What to do: Retype every item below word for word, leaving out the pictures.

....................

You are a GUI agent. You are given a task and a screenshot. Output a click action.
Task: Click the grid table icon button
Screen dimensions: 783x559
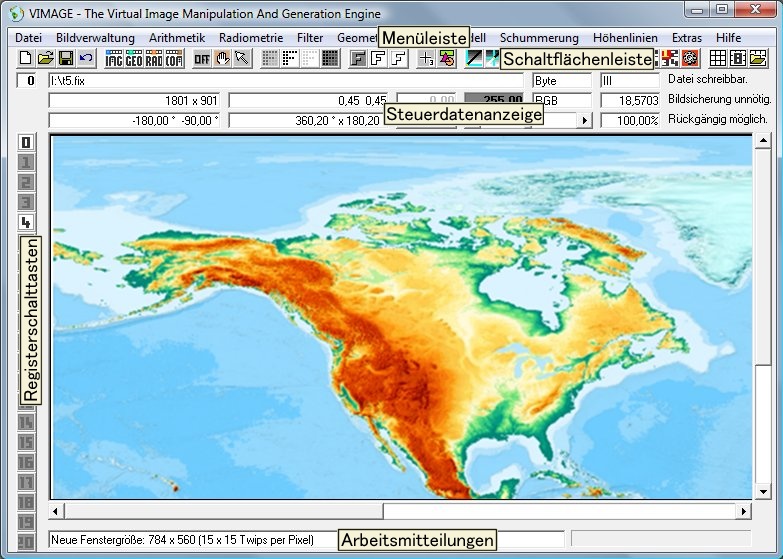pyautogui.click(x=718, y=59)
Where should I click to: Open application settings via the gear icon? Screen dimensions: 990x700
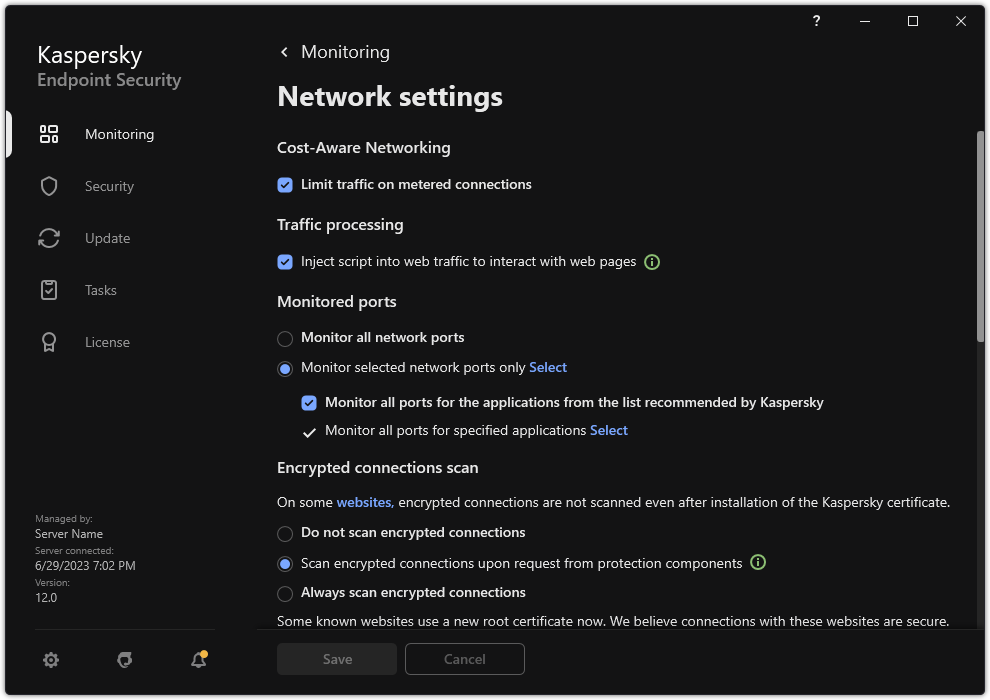(51, 660)
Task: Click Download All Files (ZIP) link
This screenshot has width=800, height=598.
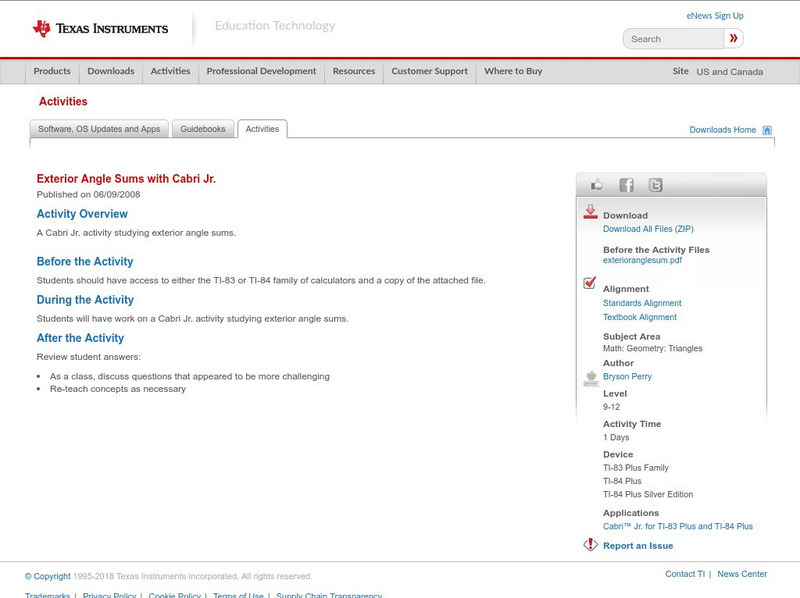Action: coord(648,229)
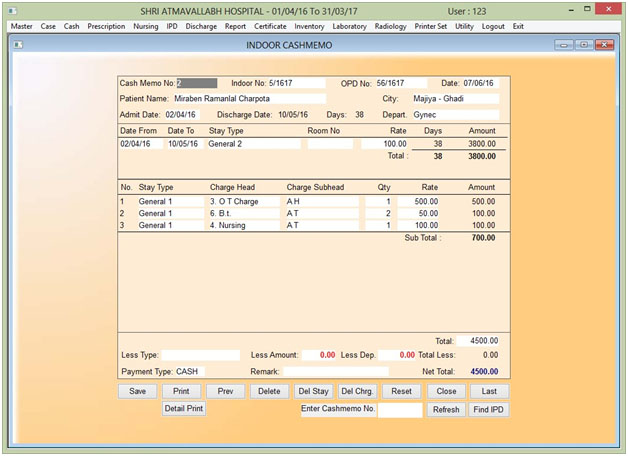Screen dimensions: 628x456
Task: Click the Less Type input field
Action: (201, 355)
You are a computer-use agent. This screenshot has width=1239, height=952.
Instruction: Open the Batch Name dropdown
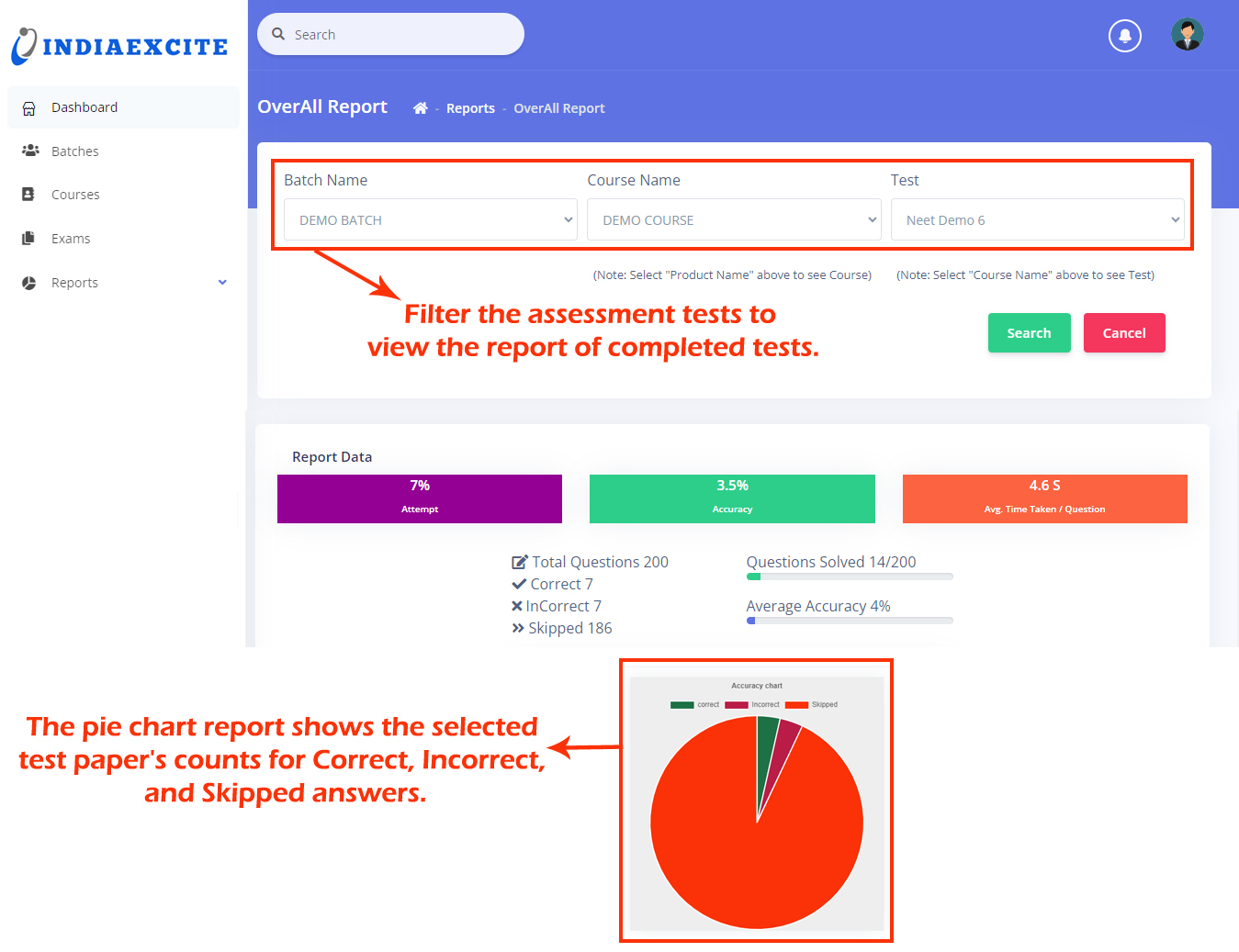point(430,220)
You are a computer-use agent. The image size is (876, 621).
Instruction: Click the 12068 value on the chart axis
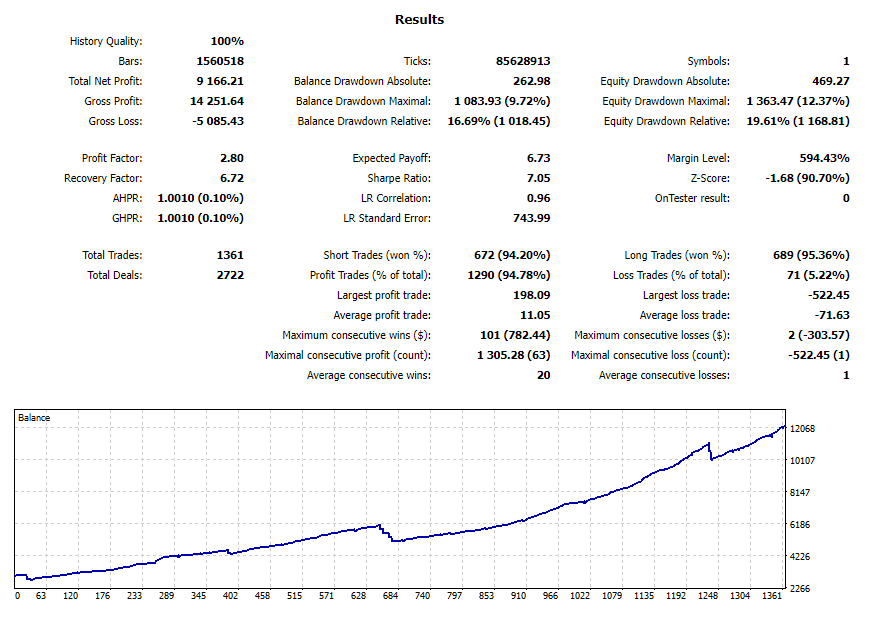coord(804,429)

....................

Output for this task:
You are a GUI agent. You are given a task and a screenshot. Output a click action.
Task: Click the grid table icon button
Screen dimensions: 783x559
pyautogui.click(x=718, y=59)
Where should I click to: Open application settings via the gear icon? Screen dimensions: 990x700
(51, 660)
Task: Click Download All Files (ZIP) link
This screenshot has width=800, height=598.
Action: coord(648,229)
Screen dimensions: 628x456
Task: Click the Less Type input field
Action: (201, 355)
You are a computer-use agent. This screenshot has width=1239, height=952.
Instruction: Open the Batch Name dropdown
point(430,220)
You are a computer-use agent. The image size is (876, 621).
Instruction: Click the 12068 value on the chart axis
coord(804,429)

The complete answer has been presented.